Analytics requires an access gateway instance with enough memory to run the analytics process. To enable analytics support:

You can choose a different access-gateway instance type at any time. Note that analytics support will be unavailable while the new instance launches (typically for a few minutes).

Updating Instance Type

You can change the access gateway instance type from the CloudFormation console.

  • Select your compute stack via the checkbox or radio button.
  • Click the "Actions" button and select "Update Stack"
  • On the "Select Template" screen, choose "Use current template"
  • On the "Specify Details" screen, change your access gateway instance type.
  • On the "Options" screen, leave all options unchanged.
  • On the "Review" screen, click the checkbox stating "I acknowledge that AWS CloudFormation might create IAM resources with custom names" and click "Update".

Wait for the template to report UPDATE_COMPLETE. This can take a few minutes.

Configuration Directory

Analytics support requires you to configure a catalog and zero or more metaschema files locally, and then sync them to your running Datomic system.

The configuration directory must contain two subdirectories: datomic and catalog:

my-config-dir/
├── catalog
│   └── my-system.properties
└── datomic
    └── my-metaschema.edn

Populate the catalog and metaschema files as described below.

Catalog

The catalog subdirectory of your local configuration directory should contain a [your-catalog-name].properties file with the contents:

connector.name=datomic

#optional - limit exposed dbs by listing them here:
#datomic.databases=[thisdb thatdb]

Replace [your-catalog-name] with a name of your choice. (Since the catalog corresponds to a Datomic system, your Datomic system name is a often a good choice.) The catalog name will be used in any subsequent configurations or URIs that mention a "catalog" or "presto catalog" name.
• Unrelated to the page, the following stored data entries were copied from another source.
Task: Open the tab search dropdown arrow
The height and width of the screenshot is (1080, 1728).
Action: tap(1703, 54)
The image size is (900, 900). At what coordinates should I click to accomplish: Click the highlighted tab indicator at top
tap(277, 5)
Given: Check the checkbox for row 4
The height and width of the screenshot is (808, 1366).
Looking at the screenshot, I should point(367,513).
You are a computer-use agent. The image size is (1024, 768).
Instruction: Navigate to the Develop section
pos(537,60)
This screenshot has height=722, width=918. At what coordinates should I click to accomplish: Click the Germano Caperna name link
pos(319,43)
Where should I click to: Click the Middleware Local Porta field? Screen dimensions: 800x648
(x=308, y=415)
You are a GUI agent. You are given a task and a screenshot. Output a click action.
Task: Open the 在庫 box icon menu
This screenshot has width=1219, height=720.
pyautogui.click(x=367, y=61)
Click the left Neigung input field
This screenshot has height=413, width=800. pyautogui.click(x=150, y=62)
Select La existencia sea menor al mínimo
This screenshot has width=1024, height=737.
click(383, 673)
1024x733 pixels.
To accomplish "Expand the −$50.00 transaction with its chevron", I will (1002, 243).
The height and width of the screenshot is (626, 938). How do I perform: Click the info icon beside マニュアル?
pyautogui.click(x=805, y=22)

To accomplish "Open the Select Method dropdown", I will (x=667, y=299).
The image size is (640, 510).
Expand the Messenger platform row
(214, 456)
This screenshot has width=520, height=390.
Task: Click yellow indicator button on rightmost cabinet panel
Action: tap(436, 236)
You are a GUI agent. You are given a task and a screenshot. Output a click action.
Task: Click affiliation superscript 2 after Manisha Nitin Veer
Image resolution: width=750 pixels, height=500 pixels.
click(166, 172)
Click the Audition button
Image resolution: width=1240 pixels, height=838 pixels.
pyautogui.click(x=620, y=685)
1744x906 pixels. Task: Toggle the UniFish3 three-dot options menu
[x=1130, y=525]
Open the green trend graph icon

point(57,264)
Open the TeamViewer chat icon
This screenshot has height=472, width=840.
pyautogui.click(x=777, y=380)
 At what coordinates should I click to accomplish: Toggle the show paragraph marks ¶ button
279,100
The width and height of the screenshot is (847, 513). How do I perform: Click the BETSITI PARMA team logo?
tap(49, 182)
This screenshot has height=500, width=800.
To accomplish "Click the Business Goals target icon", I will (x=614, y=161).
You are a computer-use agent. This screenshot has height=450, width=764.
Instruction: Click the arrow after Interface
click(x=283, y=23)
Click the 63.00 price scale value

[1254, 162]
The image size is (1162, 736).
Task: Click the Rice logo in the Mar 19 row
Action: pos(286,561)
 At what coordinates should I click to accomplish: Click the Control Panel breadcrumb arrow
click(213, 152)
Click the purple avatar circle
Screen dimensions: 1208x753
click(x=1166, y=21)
The optional list of exposed databases (datomic.databases) enables you to select only specific databases from this system as accessible through the access gateway. If you leave this list commented, all databases in the system will be accessible via analytics. Limiting the set of exposed databases to those specifically desired for analytics is highly recommended.

After you change the catalog, you must sync the configuration files and then restart the access gateway.

Enabling JDBC Metadata

Many analytics tools provide the ability to automatically explore all of the tables in your system. Such exploration involves issuing one (or many!) JDBC metadata queries, forcing the load of every table in your system.

Because these automatic queries can be so expensive, they are disabled by default. To enable JDBC metadata queries, you must explicitly enumerate the Datomic databases you want to query with the datomic.databases property described above.

Metaschema

Place zero or more metaschema edn files in the datomic subdirectory of your local configuration directory.

After you call sync, your metaschema changes will be available in a minute or less. This facilitates interactive development of your metaschema:

  • You do not need to restart the access gateway.
  • You do not need to restart any analytics tools.

If your analytics tool scans the database to discover the schema, you may need to re-run this scan manually to pick up schema changes.

Syncing Configuration

The analytics sync command in the datomic tools updates analytics configuration to match your local configuration directory. Call sync with your system name and configuration dir:

datomic analytics sync <system> <path-to-config-dir>

The access gateway performs queries against your Datomic system, using the primary compute group by default. If you find that analytics queries are competing for resources with other uses of your system, you can create a dedicated query group for analytics, and configure analytics to use this dedicated query group with the -q option to sync

datomic analytics sync <system> <path-to-config-dir> -q <query-group-name>

Restarting Access Gateway

To restart the access gateway, pass restart and your system name to the datomic gateway CLI tool.